Since the time of Christ, fish was a part of the culture of the Catholic Church. Saint Peter and Christ’s disciples fished on the Sea of Galilee. When I was growing up, the church forbid eating meat on Fridays.
The Christmas Eve tradition of eating a festive meal composed of only seafood, traditionally seven unique types, was, over centuries, carried with the migrations of people from Italy into central and eastern Europe where ancestors of my mother, Myrtle Chaussee Hoffbeck, resided. In the eighteenth century my ancestors crossed the Atlantic to settle in Quebec, Canada, and then, after a dangerous trip across Lake Superior, to Ft. Pierre, SD.
My mother, Aunt Marian, and Uncle Brit were raised after their mother died by their maternal grandmother in Pierre, SD in a French-speaking household. For practical reasons, she reduced the number of seafood recipes from seven down to five.
My mom did her best to follow the Christmas Eve tradition of multiple seafood courses, though she had to pare down the menu from five fish dishes to three. The first course was always oyster stew, the second dried cod, and, substituting for fresh salmon, the final, salmon patties.
When my Uncle Brit moved to Alaska shortly after World War II, he sent Christmas packages to our family. One year, among gifts for all of us, were two large cans of oyster stew. The oysters had been farmed in huge open crates off the Kenai Peninsula. When my brother Bob and I drove the Kenai Highway in 2002, the fisheries were still thriving; we saw the giant crates in the water not far from the shore.
Enclosed in Uncle Brit’s package was a note explaining that this would be the best oyster stew we’d ever tasted. My mother opened one can, and following the directions, heated the contents. After tasting the stew, she added a little cream and liberal amounts of salt and pepper, but the stew remained gummy and tasteless. I wasn’t the only one at the table that night that had trouble finishing the serving. My mother, who never was able to throw food away, placed the second can in the pantry. Months later when Brit and his wife came to visit, she served samples of her stew and the Alaska oyster stew to Brit. After only a few spoonfuls, he readily admitted that my mother’s was far superior.

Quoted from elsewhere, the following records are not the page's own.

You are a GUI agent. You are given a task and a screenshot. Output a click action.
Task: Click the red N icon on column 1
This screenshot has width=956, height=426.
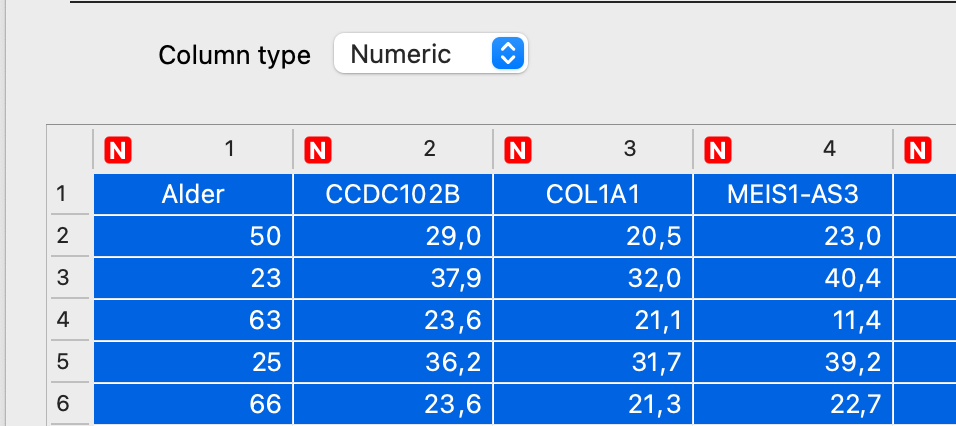118,150
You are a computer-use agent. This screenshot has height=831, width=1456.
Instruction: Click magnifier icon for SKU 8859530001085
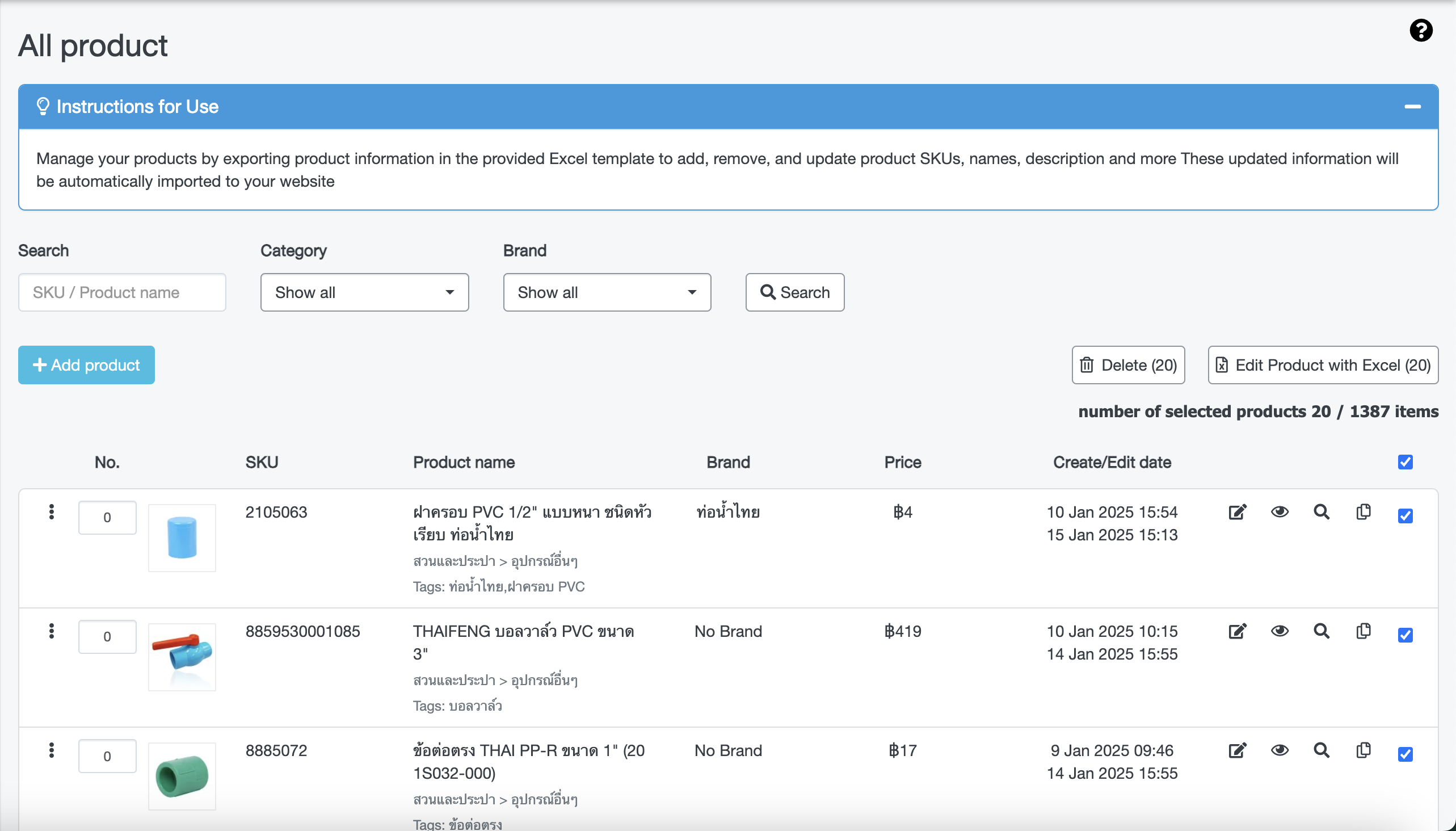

When I married, I further “revised” the traditional menu by excluding the oyster stew and the dried cod and by adding shrimp and baked salmon. In the following years in order to have the meal ready to serve when we returned from church, I only served dishes that could be made ahead and kept in the refrigerator. I added French potato salad (which my mother made in the spring using new potatoes from the garden), and a baked sweet potato casserole.
Year by year, I kept embellishing the menu with different items: cucumber salad which added sourness to contrast with the delicately flavored shrimp, large baked stuffed mushrooms to awaken taste buds with spices, and three sauces. The mushrooms had to be pure white. Finding twenty of the just-right size often required a trek to more than one market. Making them involved a series of laborious tasks. One year, in the interest of time, I substituted another recipe that required no scooping, chopping, sautéing, or basting, and that could be made in a quarter of the time.
As we sat down to eat, my youngest son asked, “Did you leave your mushrooms in the kitchen? If you tell me where they are, I’ll go get them.” He was visibly disappointed when I told him they didn’t exist. At the end of the meal there were still several of the fake variety on the serving dish.
My mother always placed a dish of cranberry sauce on the table and I continued that tradition. Olives (my favorite) became another must-have. They go well with the baguette that keeps the French on the table.